Dogs Are Excellent Communicators -- Even Via Skype
Many people want to be able to communicate with their loved ones -- including their pets -- when they're apart, and Skyping with an animal is not unheard of. Surprisingly, dogs are quite good at communicating via video chat -- but what canines are communicating isn't always clear. This video shows most of the dogs recognizing their owners through the screen, either by auditory or visual recognition; the dogs bark and howl and even cry, seemingly missing their owners.
But, according to Jennifer Goldbeck, a professor at the University of Maryland, that might not be exactly the feeling the dogs are communicating. Rather, she says, these dogs are expressing agitation. Goldbeck, who co-authored a study on the practical and ethical issues involved with pet video chats, explained that these Skyping dogs might actually recognize their owners' voices, but that might not be the only noise to which they're responding.
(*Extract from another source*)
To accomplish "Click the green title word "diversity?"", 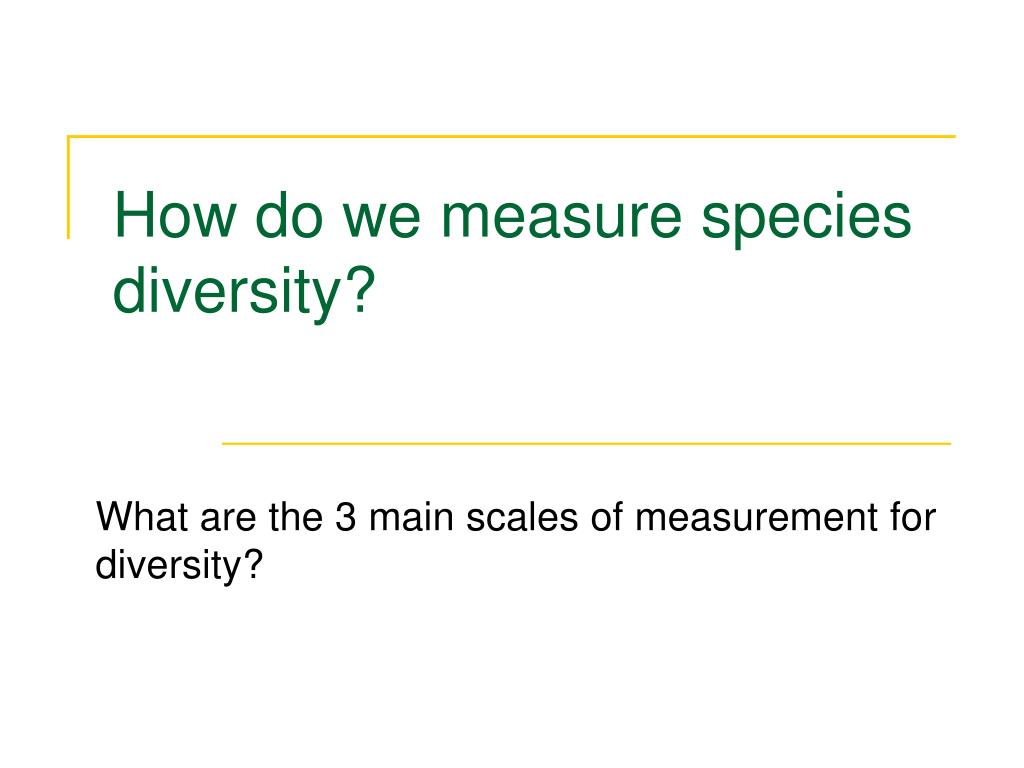I will 244,291.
"[These] dogs are responding to sound... but just sounds in general," Goldbeck said. "In this video, there are lots of howling sounds and other noises that are likely to get a dog to react. In a few cases, it seems like the dog may really be recognizing the owner's voice." But, as Goldbeck and her colleague found in their study, this might actually be cause for a dog's discontent. "It's unclear if [voice recognition] upsets the dogs -- because they can't smell us, and that is their main sensory recognition -- or if it is entertaining for them. My intuition is to lean toward agitation rather than adorableness."
One study found that canines look at strange and familiar faces on a screen differently, which scientists measured by tracking several dogs' eye movements; this suggests that the way dogs scan our faces provides important information that allows them to know if we are familiar or not. And plenty of additional research suggests that dogs do, to some extent, rely on their ability to see their owners' faces to determine familiarity, meaning they could potentially pick up on certain visual facial cues shown on webcam.
Goldbeck cautioned that regardless of whether or not your dog recognizes your face on the screen, it's likely he or she will confused by a disembodied voice -- even if it seems, to a human, to be attached to someone who should be familiar. But that's not to say you can't still Skype with your pet when you're apart. As Goldbeck explains in her study, there are ways to be "together" from afar that won't confuse your dog: "The ‘safest' designs, in terms of not causing distress to the pet, may simply be those that allow pet owners to monitor their pet from afar using a video link, where the owner sees the pet, but not vice-versa."